I fail to understand why this is a problem. One of the reasons I save money is so that my children will have financial security lasting beyond my lifetime.
I don't agree with the above statement entirely, but I do think generational wealth transfer shouldn't be as relied upon as much as it is.

I don't think it's maintainable for a society long-term.

Not that I don't understand your emotions around it, it's logical.

It is making income disparity worse and causing problems to the larger economy, such as contributing to ballooning housing prices. Wealth accumulates with the retired and elderly, with children generally inheriting in middle age, also becoming rich old people.

https://www.abc.net.au/news/2021-12-08/wealth-transfers-and-... discusses the situation in Australia.

For children, it would generally better if you could give them money while you are still alive and while they are at a stage of life they will benefit.
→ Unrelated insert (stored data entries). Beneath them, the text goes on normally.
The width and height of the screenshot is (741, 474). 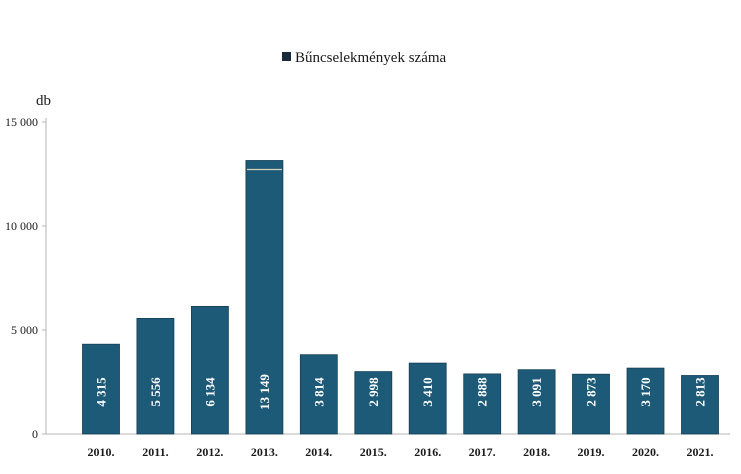 I want to click on x-tick-label: 2021., so click(x=700, y=452).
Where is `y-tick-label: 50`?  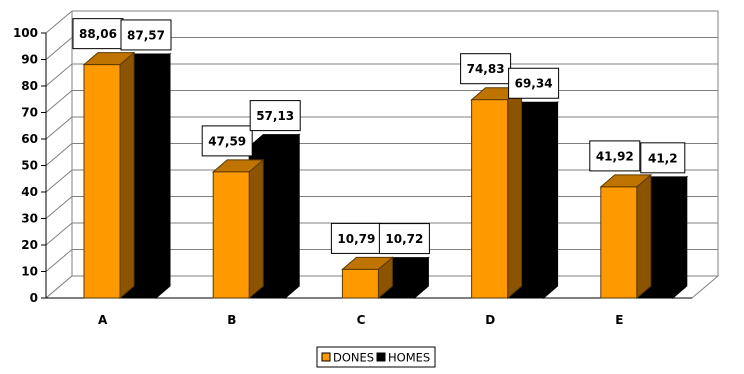
y-tick-label: 50 is located at coordinates (30, 166).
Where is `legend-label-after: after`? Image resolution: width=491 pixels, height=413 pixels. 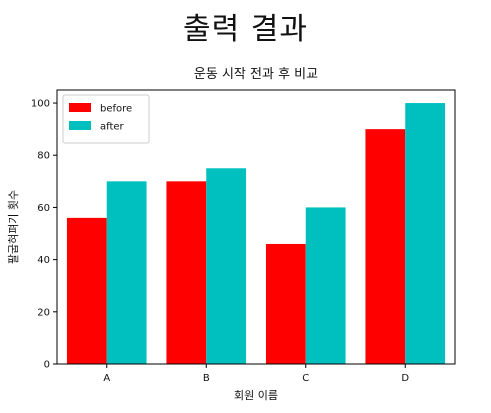
legend-label-after: after is located at coordinates (112, 128).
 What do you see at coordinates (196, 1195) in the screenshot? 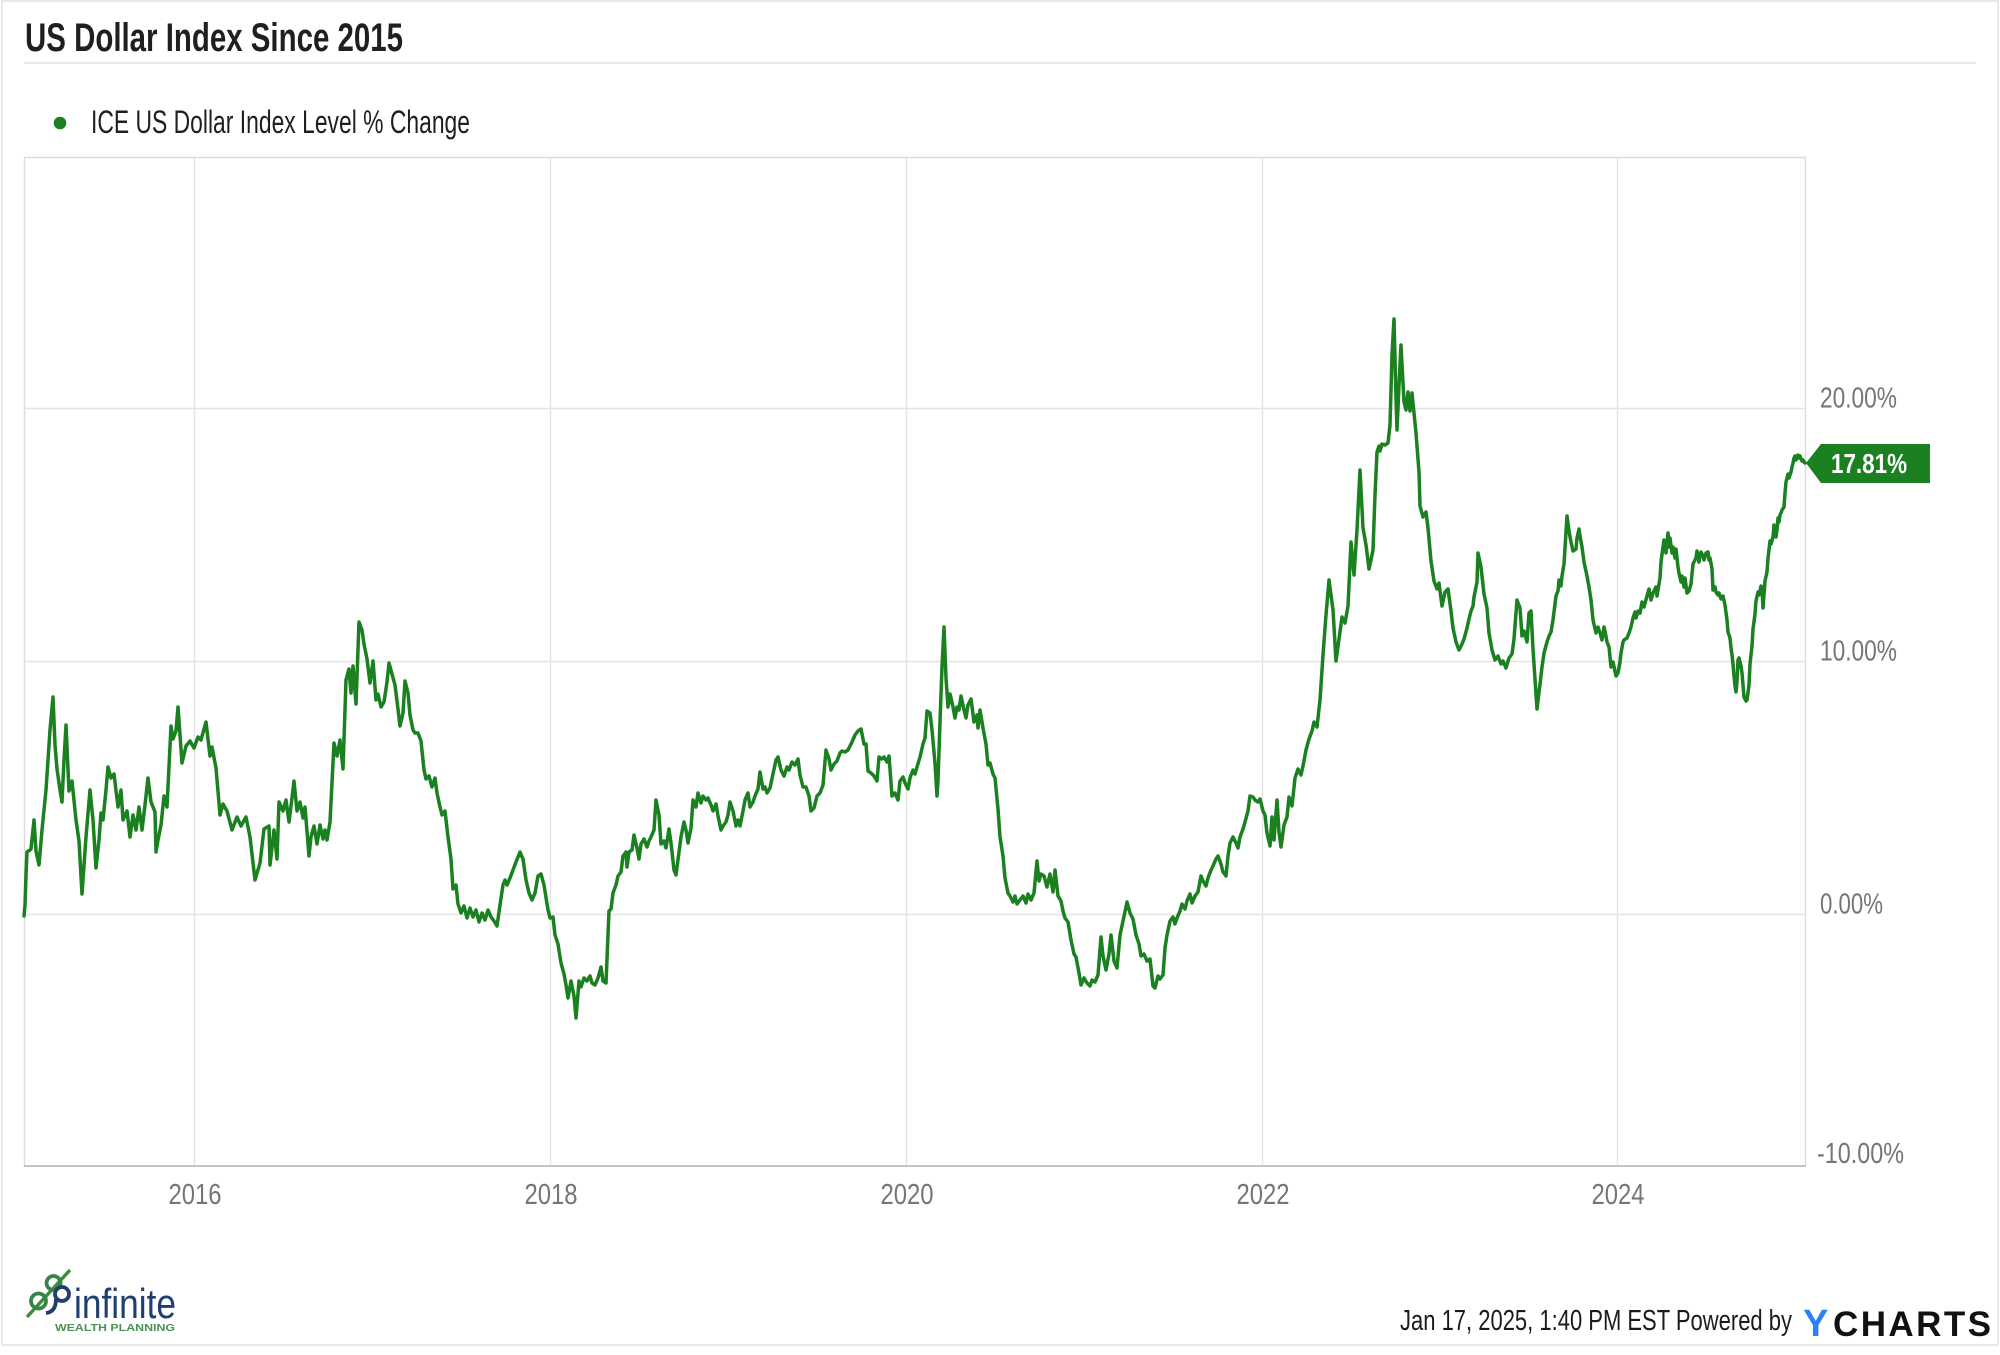
I see `svg-text: 2016` at bounding box center [196, 1195].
Yet over here we tend to have tax and financial laws that discourage that. Or for the more radical socialist mindset, if financial security of your children is what you are after it may be better to massively tax wealth and fund proper social security.

Are you arguing against inheritance? Each person should start the rat race from zero?
No, not everything has to be all or nothing or at an extreme.
I would be okay with this, but mostly because I had no inheritance. I'm one of those being forced to help my parents with their terrible choices, as well as my partner support her family (4 other siblings with no support structure). It's like generational debt instead for us.

I get the emotions behind wanting to leave inheritances, but we'd be better off as a society long term if we had better safety nets and systems instead.